TASK BRIEF
Retype the passage below about the 2006–07 search-and-rescue stories, from "Wysocki's disappearance was" up to and including "could locate him.".

TEXT BLOCK
• • • • •

Wysocki's disappearance was the first big-time search-and-rescue story in the winter and spring of 2006–07. Less than two weeks later the nation woke up to the news that a whole family had disappeared in the rugged Klamath Mountain Range in southwestern Oregon. On an indirect route from Seattle to San Francisco, James and Kati Kim tried to navigate their station wagon through a maze of remote logging roads, with their two small children in the backseat, and became stuck in the snow. After nearly a week of eating candy, melted snow, and breast milk, they were still lodged in the snow bank, the gas tank was empty, and they had burned their car tires for warmth. Kim left on foot to find help. While he was gone, his family was saved, but Kim died of exposure before rescuers could locate him.

"Everybody, everybody was following the coverage," recalled Sergeant John Durand, the vice president of the Washington State Search and Rescue Coordinators' Association. "And then, right on the heels of that you had the incident on Mount Hood." He was referring to the saga of climbers Kelly James, Brian Hall, and Jerry Cooke, none of whom came off the mountain alive. The search effort for them began four days after James Kim's frozen body was found and eight days before the Kim family made the cover of People magazine.

• • • • •

DATA PROVIDED
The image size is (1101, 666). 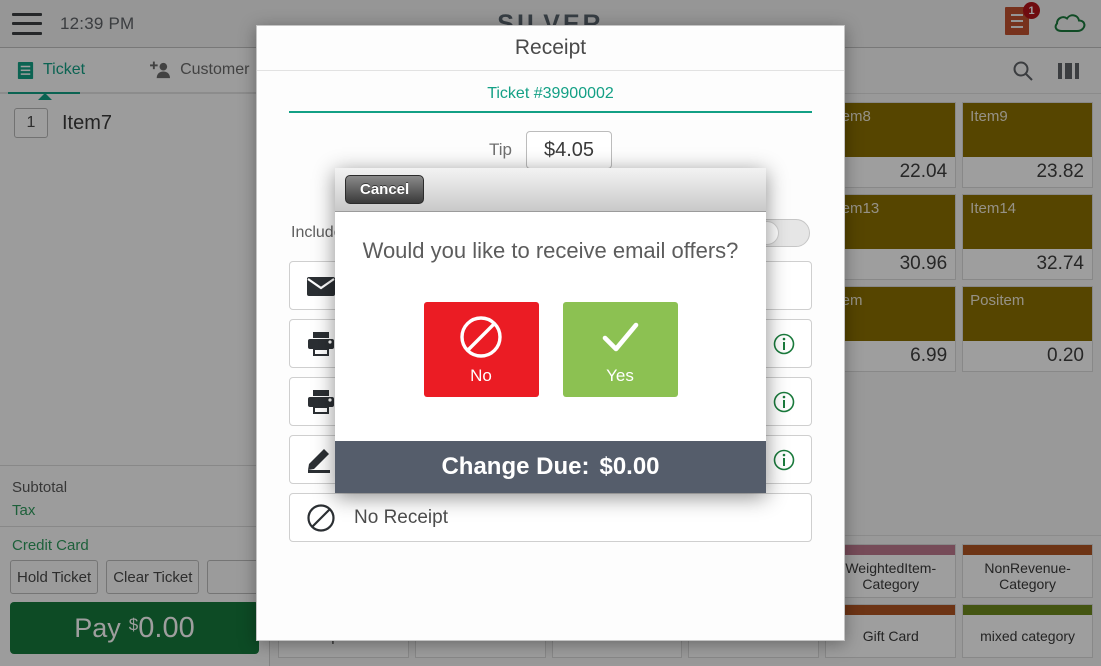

• • • • •

EXPECTED OUTPUT
Wysocki's disappearance was the first big-time search-and-rescue story in the winter and spring of 2006–07. Less than two weeks later the nation woke up to the news that a whole family had disappeared in the rugged Klamath Mountain Range in southwestern Oregon. On an indirect route from Seattle to San Francisco, James and Kati Kim tried to navigate their station wagon through a maze of remote logging roads, with their two small children in the backseat, and became stuck in the snow. After nearly a week of eating candy, melted snow, and breast milk, they were still lodged in the snow bank, the gas tank was empty, and they had burned their car tires for warmth. Kim left on foot to find help. While he was gone, his family was saved, but Kim died of exposure before rescuers could locate him.